As the industry got back together for Cultivate'21, we rode along on two independent garden center tours hosted by AmericanHort to explore six of Central Ohio's most innovative and unique shops. Take a virtual tour below for ideas an inspiration.
Greendigs Design Studio
Grandview Heights, Ohio
Greendigs Design Studio, a garden retail space conceived by Scotts Miracle-Gro, aims to provide shoppers with a high-end, hands-on experience. Part creative studio, part garden shop, space is dedicated to serving and educating houseplant parents. The studio features living installations, complete with a moss chair and a walled propagation station, along with department-focused vignettes as well as a potting station around which Greendigs is anchored. Developed by famed New York City-based designer David Stark, the brick-and-mortar location launched in January of 2021 after debuting online in August 2020.
Groovy Plants Ranch
Marengo, Ohio
True to its name, Groovy Plants Ranch (GPR) offers customers a break from the norm and lends itself as a prime garden center destination, even during the off-season summer months. The husband-and-wife duo of Jared and Liz can often be seen with their two young children, Lili and Trillium, along with their Australian shepherd, Phloxy, tending to customers or counting inventory. GPR specializes in perennials, annuals, houseplants, succulents, air plants, and cacti and is entirely outdoors. Customers can meander through the different stations, some of which feature blooming cacti intertwined with native plants, a 152-year-old schoolhouse, and even an Instagram-famous hippie van. GPR's artistic, informative signage (complete with handy QR codes) sets their customers up for success long after they leave the garden center.
Oakland Nurseries
Columbus, Ohio
What started off as a seed store, is now a 3-acre nursery with a mix of 85% retail and 15% landscape. The Columbus garden Center is one of four locations that bring in $35 to $40 million each year. The business also boasts a large landscape division with 15 crews.

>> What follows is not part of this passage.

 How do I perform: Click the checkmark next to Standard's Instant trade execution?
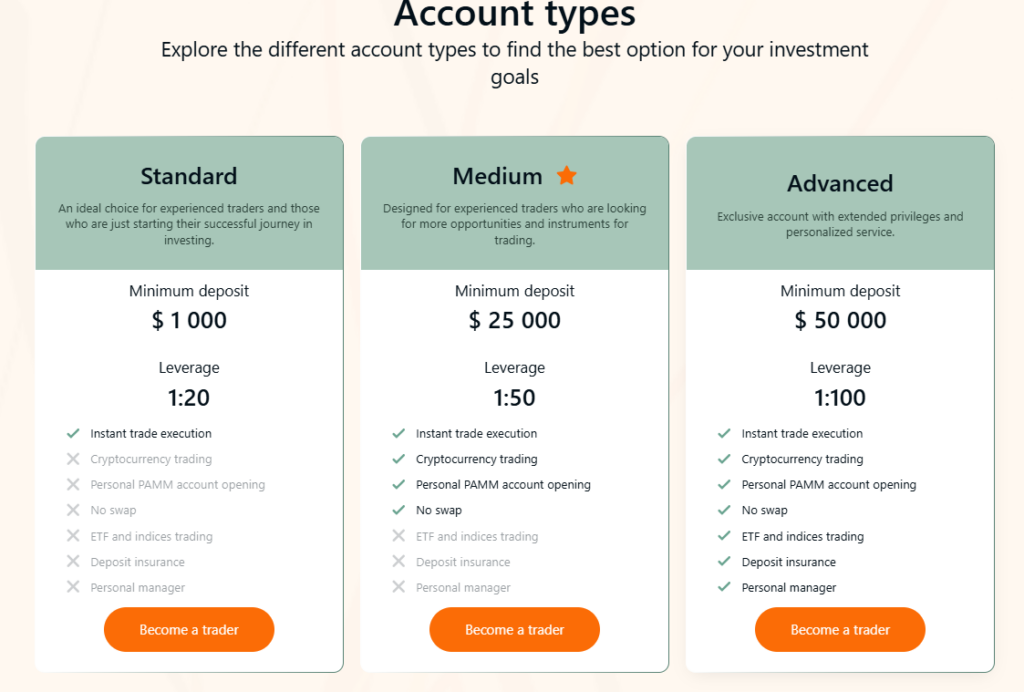tap(73, 433)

Christmas trees are a big seller for Oakland, which sells about 3,000 each year that the Columbus store, and 20,000 to 25,000 across all four. The Columbus location also sells about 10,000 roses each year, along with fruit, nut and vegetable plants, perennials, annuals, patio tropicals, ornamental and shade trees and shrubs and more.
A Proper Garden
Delaware, Ohio
This lifestyle garden center is the product of two distinct owners: one interior designer and one horticulture professional. Located in the highest income county of Ohio (and 10th highest in the country), it’s focused on the higher end consumer. The business focuses on the customer’s whole home from inside to out.

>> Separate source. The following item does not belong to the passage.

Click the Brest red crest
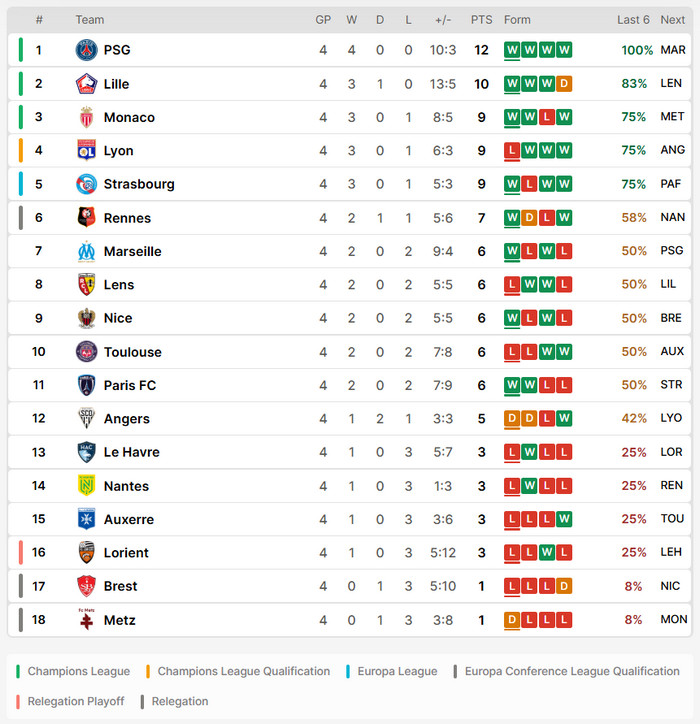The width and height of the screenshot is (700, 724). [x=86, y=586]
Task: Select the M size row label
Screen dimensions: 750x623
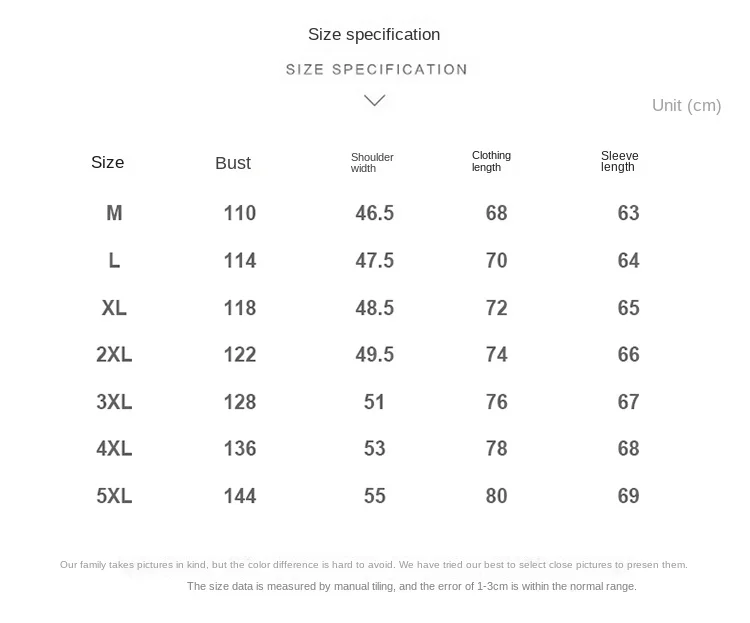Action: (x=114, y=213)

A Proper Garden’s revenue is 40% retail, 40% landscape and 20% services such as indoor Christmas décor and potting. In fact, the business hosts a Christmas decorating seminar each year. The store also features a café with a full menu from beverages to salads, quiches and risotto all made from scratch right on the grounds.
STUMP
Columbus, Ohio
Husband-and-wife
team Brian Kellett and Emily Brown launched the STUMP flagship location in
Columbus’ Italian Village in 2015 and have since expanded to seven locations
across the U.S.
Their
shop offers curated houseplants and pottery in a modernized retail setting,
creating an experiential draw for trendy urbanites.
With Brown’s background in industrial design and Kellett’s background in photography, customers gravitate toward the sleek aesthetic. Neutral colors, minimal signage, and personable staff are big draws for STUMP’s millennial customers. STUMP showcases new arrivals on their location-specific Instagram pages, reaching their demographic where they’re already at — and gaining new customers through word of mouth in the process.
Wilson’s Garden Center
Newark, Ohio
What started out as a produce stand more than 60 years ago has become a full-service retail garden center in Newark, Ohio. The IGC is 95% retail and 5% wholesale with $3 million in annual revenue. With a staff of 45 during peak season, Wilson’s provides hanging baskets to the city of Newark and offers Central Ohio area a vast selection of flowers and plants. With its own printing machine, the garden center prints all of this own signs in house, which you can see throughout the 105 square-foot facility.
After briefly closing when COVID hit, the garden center began offering e-commerce and curbside pickup. Since then, Wilson’s says the past two years have been their best in business, and they’re looking forward to thinking and reinvesting in 2022.